Dieser Beitrag hat einen Kommentar

  1. Peter Kirst

    Hallo, ich nehme Bezug auf den äußerst interessanten Bericht von Jo Rom über ABA.
    Ich bin Heilpädagoge und arbeite seit 1996 mit Kindern und Jugendlichen mit ASS, wie auch deren Familien, zusammen.
    Lange war ich als Diagnostiker in einem klinischen Team tätig (ADOS, ADI-R…), arbeite nun in der Erziehungshilfe für und mit diesen betroffenen Menschen, berate Kitas und Schulen. Ich möchte zunächst eins betonen- die Menge des Wissens und der Erfahrung über den Bereich des Autismusspektrums habe ich allein in der Arbeit mit den vielen interessanten kleinen und großen Menschen gemacht. Die Fachliteratur, die Fachseminare zu den therapeutischen Ansätzen, kamen im Laufe der Zeit dazu. Ich habe ein hohes Maß an Respekt vor den Familien, speziell den Eltern betroffener Kinder. Es ist für mich selbstverständlich, dass das Bemühen der Eltern und Angehörigen dieser Kinder und Jugendlichen gewürdigt werden muss! Sie sind es, die einen langen Kampf führen- für Bildungsrechte ihrer Kinder, gegen Vorwürfe im familiären Umfeld, weil sie “Schuld” am Verhalten der Kinder hätten u.s.w. …Diese Demut ist für mich im therapeutischen Sinne enorm wichtig, wenn wir, egal mit welcher Methode, diesen Menschen gegenüber treten!!! Ein mechanisches Abarbeiten mit “Prompts”, mit Verstärkern, egal welcher Art, greift m.E. oft zu kurz und wird dem komplexen Thema ASS nicht gerecht! Das Ergebnis- Konformität (…meiner Erfahrung nach- oft nur für kurze Zeit…) Ich bin als Dozent zum Thema ASS oft unterwegs und bekomme mit, wie in Kontexten der Kinderbetreuung in Kindergärten ABA (vertreten durch eine Firma namens Knospe e.V.) mit Kindern umgegangen wird. Eine “Trainerin” gab einst an, dass es keinen Unterschied machen würde, ob man einen Hund in der Hundeschule vor sich hat oder ob man mit einem autistischen Kind trainiert… Das spricht für sich.
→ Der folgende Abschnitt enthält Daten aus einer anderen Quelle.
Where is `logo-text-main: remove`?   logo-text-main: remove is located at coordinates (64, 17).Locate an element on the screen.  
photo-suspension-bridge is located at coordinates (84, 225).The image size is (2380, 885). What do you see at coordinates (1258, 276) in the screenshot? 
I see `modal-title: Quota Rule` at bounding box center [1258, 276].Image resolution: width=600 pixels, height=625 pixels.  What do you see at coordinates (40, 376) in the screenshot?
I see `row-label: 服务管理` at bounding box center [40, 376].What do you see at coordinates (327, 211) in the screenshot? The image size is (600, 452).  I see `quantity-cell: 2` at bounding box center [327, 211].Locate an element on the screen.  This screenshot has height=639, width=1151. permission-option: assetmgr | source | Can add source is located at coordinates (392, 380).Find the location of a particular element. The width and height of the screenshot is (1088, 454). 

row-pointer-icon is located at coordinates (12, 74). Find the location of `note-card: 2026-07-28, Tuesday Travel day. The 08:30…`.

Was für eine Haltung.
    Wenn man sich gegenwärtig die neueste Forschung hinsichtlich PDA (Pathological Demand Avoidance) anschaut, erklärt es sich von selbst, dass das mechanische Trainieren einer Traumatisierung gleich kommen kann. Nachhaltigkeit liegt im beziehungs- und entwicklungsorientierten Handeln. Es ist oft heuristisch und immer situationsabhängig (kontextuell gebunden)- und deshalb oft langfristig angelegt. Es geht um Wahrnehmung, um Beziehung und Orientierungsgabe, die immer individuell ist und von Situation zu Situation wechseln kann. Autismus ist immer da, bei den Menschen, die ihn haben. Es ist eine Lebenswirklichkeit, eine Sichtweise, mit der man leben kann. Es liegt an uns, Brücken zu bauen, dass Menschen mit einer ASS “uns” Nicht- Autisten verstehen können- und wir sie. Ein Wegkonditionieren einer ASS, wie es in einem Buch einer ABA- Therapeutin steht (Janina Menze- ABA “Autismus und die Lernmethode ABA”) gibt es nicht! Es gab in der Vergangenheit verantwortungslose Schriften und Bücher dieser Art, nach denen Kinder mit einer ASS traumatisiert wurden. Mit Sicherheit lag es auch den den Trainern, die das verursachten. Ich möchte dabei nicht alle ABA- Trainer über einen Kamm schären. Wir sollten immer, bevor wir eine Methode wählen, schauen, was der Patient/Kleint braucht, in Beziehung treten und darüber mit demjenigen wählen, was er braucht, wovon er profitiert. Immer über den Grad der Beziehung. Wenn wir das schaffen, gelingt es uns auch diesen Menschen mit einer ASS zu helfen.